2Nov 18, '10 by gatherswoolComplaining (especially complaining about your assignment) is actually a communication mechanism employed by adult floor nurses. The combo of clicks, whistles and groans that sounds like "I can't believe [charge] gave me 2 boarder patients AND [John], [Jane], and [Joey] while everyone else is on the web shopping today!" actually means something completely different in their language, like "gee, it's nice out today," and "where's the coffee pot?"
I love being in peds and working in the sort of place where people are ok with SHOWING that they're happy to work here. Pediatric work is a lot more detailed than adult (really? I have to count that 50ccs in my I&Os? And do neuro checks more than once a shift?), which takes a little adjusting for us former big people nurses, but it's the details that reward us with the extra time we spend with little Johnny, counting every drop of saline flush.

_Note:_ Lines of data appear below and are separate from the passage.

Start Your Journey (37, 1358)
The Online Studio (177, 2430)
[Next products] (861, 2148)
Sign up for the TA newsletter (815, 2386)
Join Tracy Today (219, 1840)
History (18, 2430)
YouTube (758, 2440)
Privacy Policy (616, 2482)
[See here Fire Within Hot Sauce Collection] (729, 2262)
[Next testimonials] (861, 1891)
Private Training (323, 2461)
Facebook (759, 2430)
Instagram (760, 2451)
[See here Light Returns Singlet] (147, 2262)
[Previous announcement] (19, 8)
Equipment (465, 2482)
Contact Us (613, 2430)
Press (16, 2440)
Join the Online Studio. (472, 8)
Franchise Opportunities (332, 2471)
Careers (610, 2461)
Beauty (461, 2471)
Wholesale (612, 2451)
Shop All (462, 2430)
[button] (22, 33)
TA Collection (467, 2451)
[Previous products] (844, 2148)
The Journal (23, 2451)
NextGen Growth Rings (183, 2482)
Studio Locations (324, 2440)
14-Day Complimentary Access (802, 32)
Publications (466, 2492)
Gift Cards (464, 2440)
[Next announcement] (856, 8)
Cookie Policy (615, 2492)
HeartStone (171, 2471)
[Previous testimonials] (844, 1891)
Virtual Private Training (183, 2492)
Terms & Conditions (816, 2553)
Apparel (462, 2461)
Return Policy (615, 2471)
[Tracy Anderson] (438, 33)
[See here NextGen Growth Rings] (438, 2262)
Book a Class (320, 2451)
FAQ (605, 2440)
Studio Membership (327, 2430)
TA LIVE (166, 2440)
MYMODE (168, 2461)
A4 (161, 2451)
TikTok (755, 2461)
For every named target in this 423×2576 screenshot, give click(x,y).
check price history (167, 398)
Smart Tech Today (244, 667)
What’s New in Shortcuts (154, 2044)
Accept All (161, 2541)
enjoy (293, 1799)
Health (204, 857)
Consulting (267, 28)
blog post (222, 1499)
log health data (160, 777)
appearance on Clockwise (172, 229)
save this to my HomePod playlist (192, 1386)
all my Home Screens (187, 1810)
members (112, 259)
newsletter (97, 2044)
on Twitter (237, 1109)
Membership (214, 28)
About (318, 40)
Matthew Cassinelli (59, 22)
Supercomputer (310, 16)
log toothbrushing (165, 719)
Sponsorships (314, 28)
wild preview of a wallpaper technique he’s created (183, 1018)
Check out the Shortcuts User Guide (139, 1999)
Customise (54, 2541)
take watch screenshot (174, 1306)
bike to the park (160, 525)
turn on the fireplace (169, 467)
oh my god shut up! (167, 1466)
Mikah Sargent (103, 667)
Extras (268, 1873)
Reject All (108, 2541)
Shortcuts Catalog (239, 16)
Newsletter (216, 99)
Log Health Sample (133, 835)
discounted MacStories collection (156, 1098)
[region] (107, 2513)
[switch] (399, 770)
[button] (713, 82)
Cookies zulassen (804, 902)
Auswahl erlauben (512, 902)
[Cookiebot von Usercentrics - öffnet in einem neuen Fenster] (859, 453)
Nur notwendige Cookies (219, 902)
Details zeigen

OK, gotta run, I have this ridiculous assignment today that you would not believe....
1Nov 18, '10 by nursel56 GuideTell them kids are very perceptive and they don't like to listen to whining even if they do it themselves. Since they are children in a hospital though, they get to.
Seriously -I worked in one of those high acuity hospitals and -- for the most part it was a place where everyone chose to be from doctors to dietary resulting in minimum grousing and moaning and a lot of committment, so I guess I was lucky. On one side of our unit we would have 6 more well kids and the other we would have 3 pretty sick kids. I felt the ratios were about right although feeding 6 babies required some teamwork for sure!
1Nov 23, '10 by pedsnurse72I commented in another post, we have the very same thing at my hospital. Yes, the ratios are smaller and like somebody mentioned, we have more detailed work. At my hospital, we have to do assessments and vitals every 4 hours. That's more than all the other floors. We don't just go in and hand a patient pills and say "here, take this". If it's a baby or a toddler, we have to find creative ways of giving them their meds. And sometimes it's a fight!!! We have to check IV's HOURLY on our Peds patients. We have to have a double check on ALL meds in patients younger than 13. Those things also take time. If an IV infiltrates and needs to be restarted, it takes way more time. Little tiny veins to find and many people to hold that patient down so we can get a good stick and get the IV taped up in time before they yank it out. We have to deal with toddlers who are supposed to be on continuous pulse oximetry who won't leave the probe on and we have to go in every 15 minutes and try to put it back on, taping them up like mummies. We have kids who don't like the nasal cannulas and constantly take it off, while desatting while they are sound asleep and STILL finding a way to take their NC off. Sometimes crazy parents who cn make our jobs even harder. Try telling a screaming kid who is starving they can't eat after midnight for surgery. Just to name a few lol. Yes, we have lower patient ratios, but each ped patient comes with its own unique set of challenges that we have to work around every day.
I'd LOVE to see a non-ped nurse who likes to make fun of me try and do all of that.